4 Ways You’re Self-Sabotaging At Work

February 18, 2020  |  

Self-Sabotaging At Work

Source: Nikada / Getty

Excelling at work is much deeper than being good at your job. Oftentimes, we limit our potential and stagnate our growth by unknowingly engaging in self-sabotaging behaviors that make us appear unreliable, unmanageable, and difficult to work with. Regardless of how you currently feel about your place of employment, we all have a desire to do well — or at the very least, have some form of peace at work. While there are plenty of toxic work environments out there, there are just as many toxic employees who both knowingly and unknowingly contribute to negative company culture. It would be remiss of any of us to drift from job to job without ever doing some self-reflecting, so here are four ways you could be self-sabotaging at work.

You’re always late

One of the easiest ways to create problems for yourself at work is to become a perpetually late employee. Through your regular tardiness, you send a couple of messages to your manager and the team:

  1. You’re unreliable
  2. You have little to no respect for the organization, your team, or your manager.

You may not be looking to make a career out of your present position, but the reality is that you likely need this job in order to keep paying your bills until you secure your next move. Perpetual lateness is a form of self-sabotage because it attracts unnecessary attention from higher-ups and can lead to disciplinary action — both headaches that you don’t need or want.

You’re not receptive to feedback

More likely than not, it’s someone’s job to give you feedback on your work. And while it doesn’t always feel good to be criticized, it’s essentially par for the course when you’re working for someone else. That said, people who are considered as being receptive to feedback don’t always agree with the feedback that they’re being given, they simply know how to play the game. They listen, take notes, weigh the relevance of what they’ve been told, and if the feedback is actually of use, they implement it accordingly. What they don’t do is jump into defense mode and attempt to argue. When you react this way it sends the message that you’re not open to learning. Additionally, you might be a bit too invested. Clock in, make your money and go home, sis.

You’re a chronic complainer

Negativity breeds negativity. We all have things we dislike about our place of work, but when we choose to dwell on those aspects, we tend to get caught up in a perpetual cycle of complaining and negativity. Not only will you continuously psych yourself out by approaching work with such a negative attitude, you’ll also make others to not want to be around you. Your job probably is challenging and perhaps there are issues with company culture, but imagine how your colleagues must feel carrying the weight of those issues on top of having to listen to you constantly complain about them.

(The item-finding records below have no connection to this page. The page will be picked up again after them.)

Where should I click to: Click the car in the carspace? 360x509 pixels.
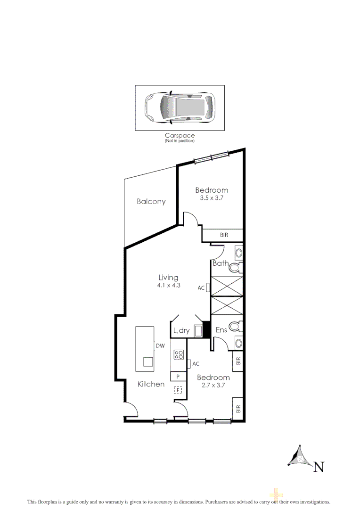(x=180, y=108)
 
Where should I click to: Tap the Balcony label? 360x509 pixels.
(x=151, y=202)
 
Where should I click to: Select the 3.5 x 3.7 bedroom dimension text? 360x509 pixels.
(x=212, y=198)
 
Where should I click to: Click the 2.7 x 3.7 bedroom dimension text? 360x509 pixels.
(x=213, y=385)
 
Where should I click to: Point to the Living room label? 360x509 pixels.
(x=168, y=278)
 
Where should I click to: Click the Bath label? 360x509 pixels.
(x=221, y=263)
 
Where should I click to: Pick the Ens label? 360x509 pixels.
(x=221, y=330)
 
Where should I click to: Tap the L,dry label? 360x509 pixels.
(x=181, y=331)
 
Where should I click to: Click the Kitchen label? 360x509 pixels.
(x=151, y=384)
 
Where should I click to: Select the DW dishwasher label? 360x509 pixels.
(x=160, y=346)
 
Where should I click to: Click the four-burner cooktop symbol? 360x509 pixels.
(x=178, y=355)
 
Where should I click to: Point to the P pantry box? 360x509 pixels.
(x=178, y=376)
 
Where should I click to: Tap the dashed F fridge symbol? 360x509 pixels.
(x=178, y=390)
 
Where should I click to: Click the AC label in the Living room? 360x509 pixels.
(x=201, y=287)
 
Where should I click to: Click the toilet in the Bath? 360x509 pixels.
(x=235, y=269)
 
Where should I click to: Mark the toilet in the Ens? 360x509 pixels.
(x=235, y=327)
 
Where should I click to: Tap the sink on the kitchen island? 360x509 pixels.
(x=148, y=362)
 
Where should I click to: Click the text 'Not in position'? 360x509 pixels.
(x=180, y=141)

You frequently act out of emotion

We all experience frustrating moments at work that make us want to lash out, but then we remember we have to maintain a level of professionalism. As a result, we take the necessary time to collect ourselves before approaching the problem rationally and with a clear head. When you make a habit of acting out of emotion at work, it appears that you lack impulse control. Try to remember that most of the time, it’s just business and not a personal attack.